NEW DELHI—The Indian and Chinese militaries accused each other of firing warning shots in what would be the first use of guns along their disputed border in decades.

The gunfire occurred as both sides prepared to hold their positions through the harsh Himalayan winter, which begins in the next few weeks and usually sends military activity into a monthslong deep freeze. Sky-high tensions are likely to make this year different, say experts and security officials.

The “situation is on a knife edge. It’s not stable,” an Indian security official said.

On Tuesday, India and China accused each other’s troops of firing warning shots into the air Monday to stop what each termed provocative troop movements by the other side. Both sides denied the accusations.

As part of a series of agreements to avoid the escalation of hostilities, both sides have agreed to refrain from firing weapons, or even pointing them anywhere except at the ground when they encounter soldiers from the other side. Agreements like those, including where troops could set up encampments, have frayed in recent years.

Around 40 Chinese soldiers equipped with weapons, spears and machetes tried to confront Indian soldiers at a couple of high points in the Himalayas on the south bank of Pangong Lake, but they were pushed back, said the Indian security official. A Chinese government spokesman accused the Indian troops of crossing into Chinese-controlled territory.

An Indian Army convoy in Leh, India.
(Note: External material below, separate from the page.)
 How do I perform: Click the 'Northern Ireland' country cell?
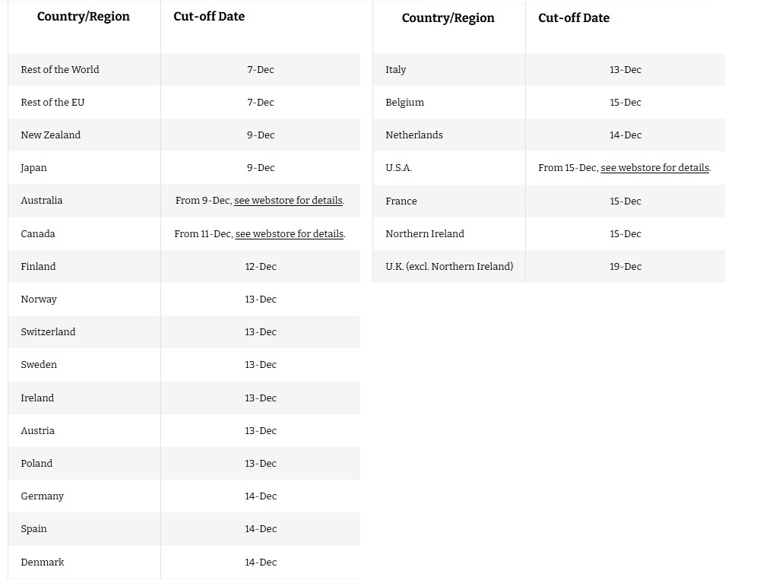click(425, 234)
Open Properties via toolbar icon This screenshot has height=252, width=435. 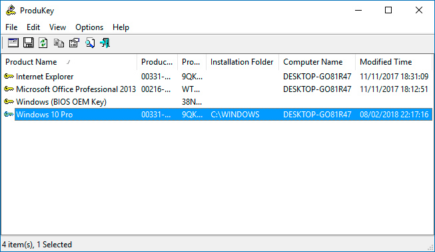(74, 43)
India and China share a 2,000-mile border.



Photo:

Associated Press

The charges of troop maneuvers at the lake, which stretches from Ladakh, India, to the Tibetan Autonomous region, indicate both sides are dissatisfied with the situation after clashes in June culminated in the deadliest confrontation between the countries since the 1962 war.

That clash, in a remote valley, left 20 Indian soldiers dead along with an undetermined number of Chinese casualties, which China has neither confirmed or denied.

Indian officials say they will station tens of thousands more troops than in past years through the winter. They aren’t ruling out confrontations in the subzero climate, something that would be almost unprecedented. While India insists it isn’t provoking confrontation, which the Chinese charge, senior officials say they won’t accept Chinese troops setting up encampments or installing roadways or weapons installations in areas India considers under its control.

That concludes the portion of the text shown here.